Non posso non iniziare da VJJ e dal suo Incantesimoverbena, dolce, leggero e solare luogo di incontro tra fanciulle che si stanno simpatiche.
Proseguo con Donnigio, delizioso Piccolo Principe dai ritmi quieti e dalla penna accattivante.
Roberto e i suoi attimi, le sue splendide foto che esibiscono un'anima, le sue musiche e le sue citazioni.
Un sorriso speciale dedico ogni mattina a Marina l'incendiaria, che le sue micce sono i post, le parole, le notizie, e lei le attizza e le anima, le vive e le diffonde con incorruttibile entusiasmo.
Non posso, infine, non citare la bella Clotilde, interessante, elegante e profonda donna. Di post in post, lei mi stupisce e mi spiazza, mi irretisce e, spesso, mi suscita sorrisi.

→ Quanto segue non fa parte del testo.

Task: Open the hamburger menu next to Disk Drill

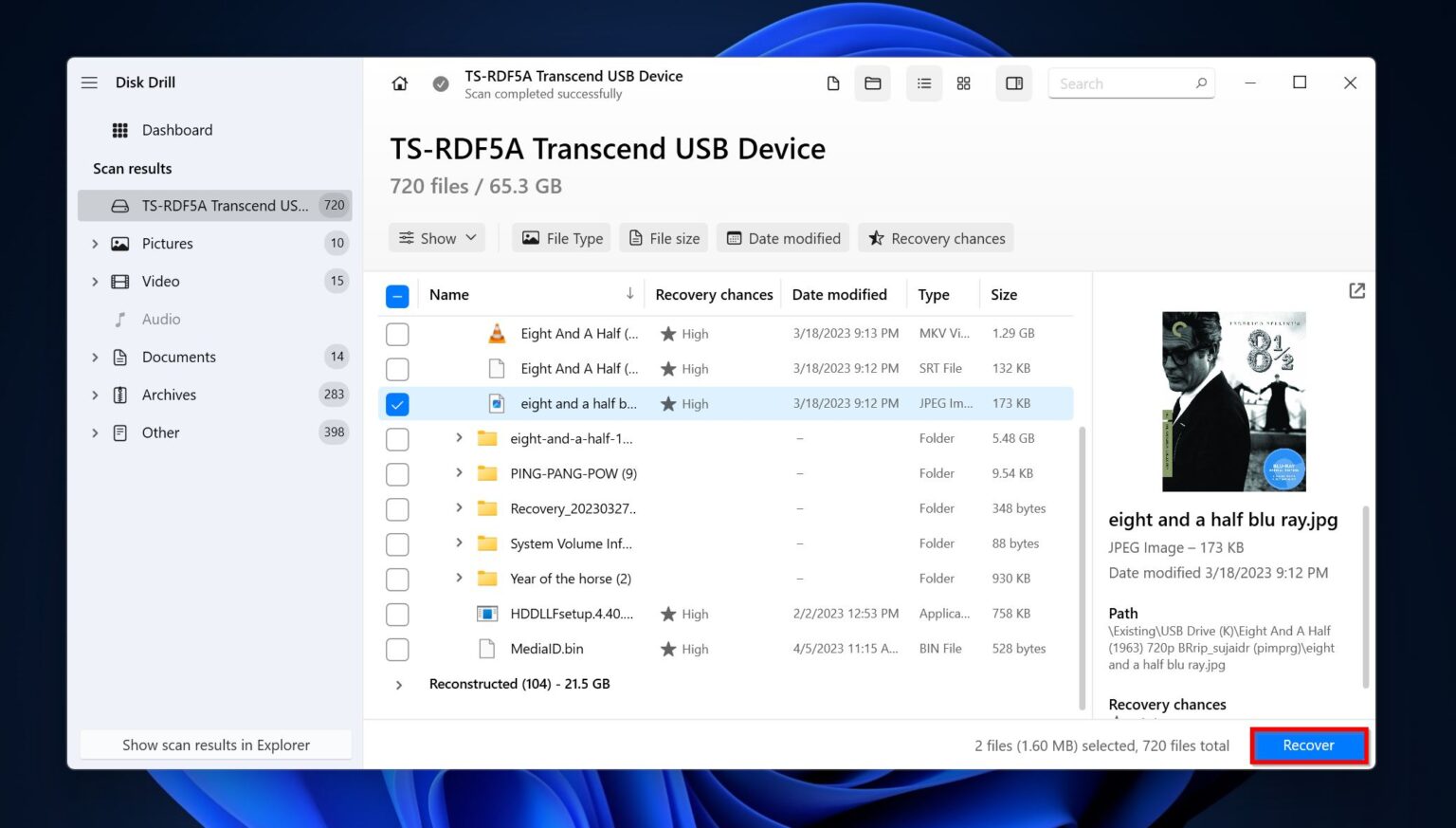Action: pyautogui.click(x=89, y=83)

Un buongiorno a tutti: ai presenti e agli assenti, ai citati e ai taciuti (che sanno di essere lo stesso nei miei pensieri).
V

domenica 2 marzo 2008

Incontrando Piazzolla, tra pioggia e notte

Detesto Piazzolla, perché ogni volta che lo ascolto mi lascia una scia nell'animo deserta e secca - come dopo appena pianto. 

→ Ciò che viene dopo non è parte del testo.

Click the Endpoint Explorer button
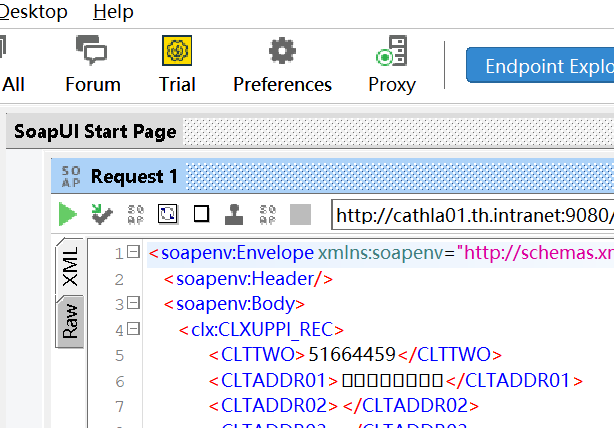Image resolution: width=614 pixels, height=428 pixels. 541,66
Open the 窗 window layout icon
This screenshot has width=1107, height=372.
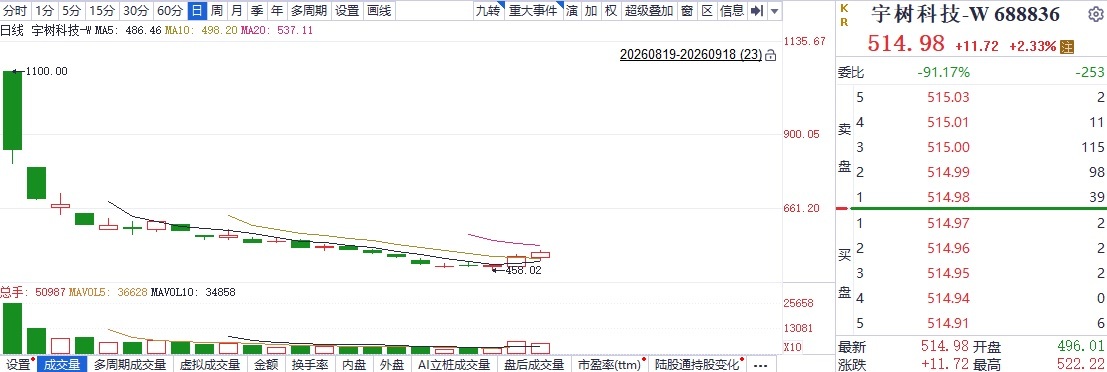click(686, 11)

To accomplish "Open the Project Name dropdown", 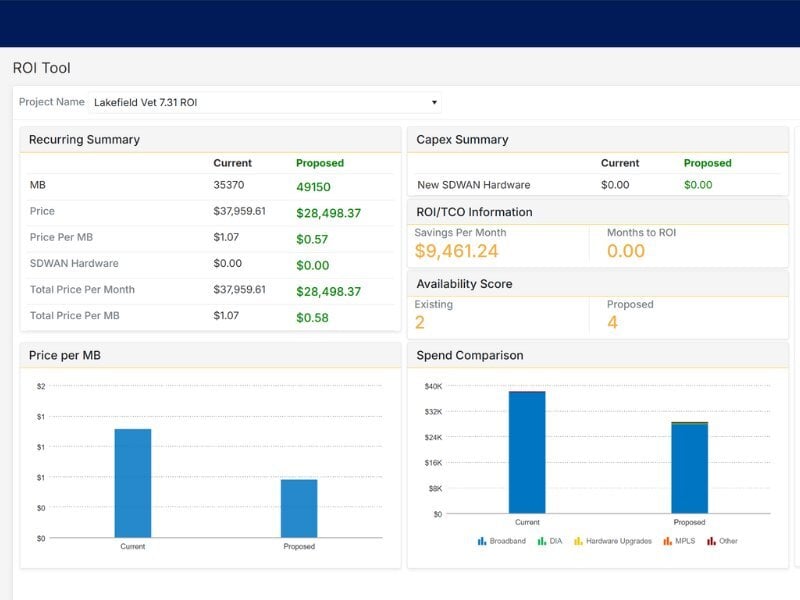I will click(265, 102).
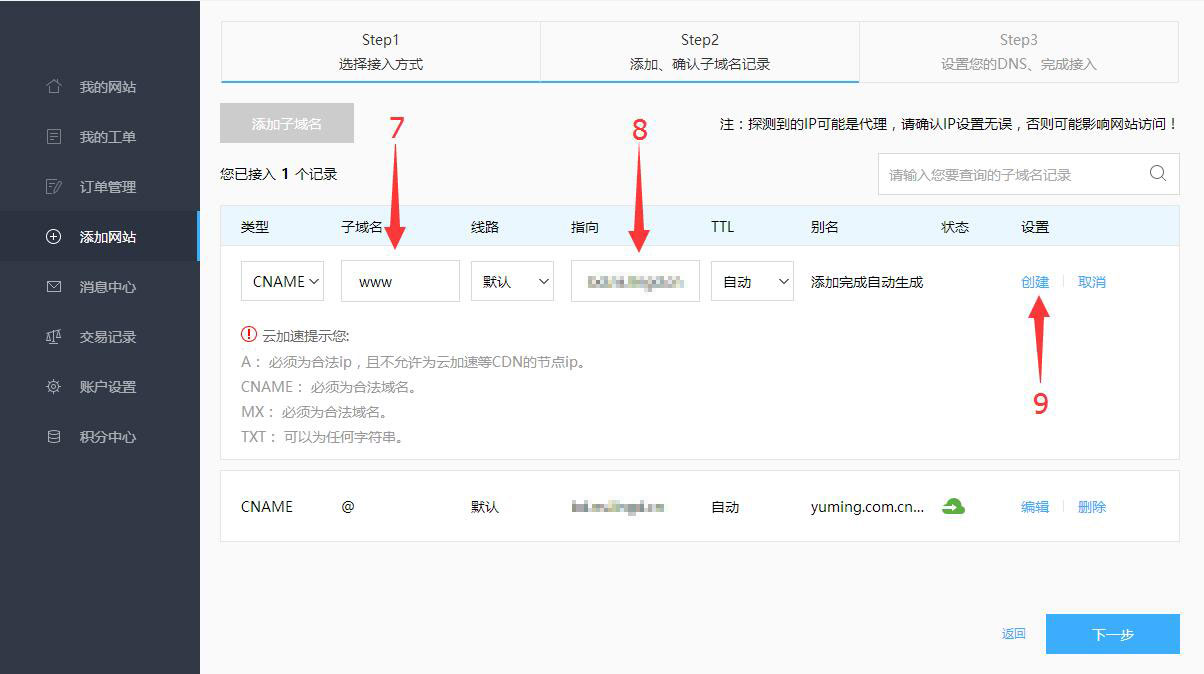Click the order icon beside 订单管理
This screenshot has height=674, width=1204.
54,187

Ieri sera camminavo per le vie strette e buie di Cervo, le mani nelle tasche del cappotto e il collo chiuso nelle spalle contratte. Guardavo a terra, i ciottoli bagnati dall'umidità della notte, e il passo corto e svelto, e alla fine Nicola mi ha detto: "Cammini troppo veloce, scivolerai, che c'è bagnato", e intanto mi stava un passo indietro, ogni tanto si fermava e io, accelerando, voltavo la testa e abbassavo il mento sulla spalla per guardare dov'era rimasto dove fosse finito. Ma lui era lì, ad un paio di metri da me, dietro, quasi ridosso ad un qualche muro, e mi guardava. Uno sguardo vago e un po' sperso, ma bello. E la bellezza Nicola la teneva tutta contratta nelle mani affondate nei jeans, la bellezza lo percorreva in un'onda circolare e sfibrante, che se affrettavo il passo era per sfuggire a quell'onda quel moto caldo che nemmeno lui sapeva di emanare, come odore di pioggia dopo che ha smesso: la bellezza dei vent'anni, che si vergogna di se stessa o più spesso si ignora, dimentica e gloriosa nella sua sfacciataggine pudica. Non potevo nulla di fronte a quella bellezza che non era mia e in fondo nemmeno sua, che strisciava sul selciato e rasentava muri e colava giù dal cielo assieme alla nebbia fredda della notte. 
Poi abbiamo sentito una musica che usciva dal portone, da una finestra filtrata da tende scure, era Piazzolla che suonava, e Nicola non poteva sapere e io non sapevo come farglielo capire che detesto Piazzolla e quell'umidità di pianto che mi lascia nell'anima. Eppure mi sono fermata, appoggiandomi a lui in silenzio, e noi due al muro. In quell'istante di gambe finalmente ferme (più nessun bisogno di altrove, e con un nodo in gola che era spazi siderali di distanza tra noi e un senso di scottante emozione), la sua bellezza è diventata la mia, e anche la musica - senza parole nella cornice di quella notte umida e stranita - mia.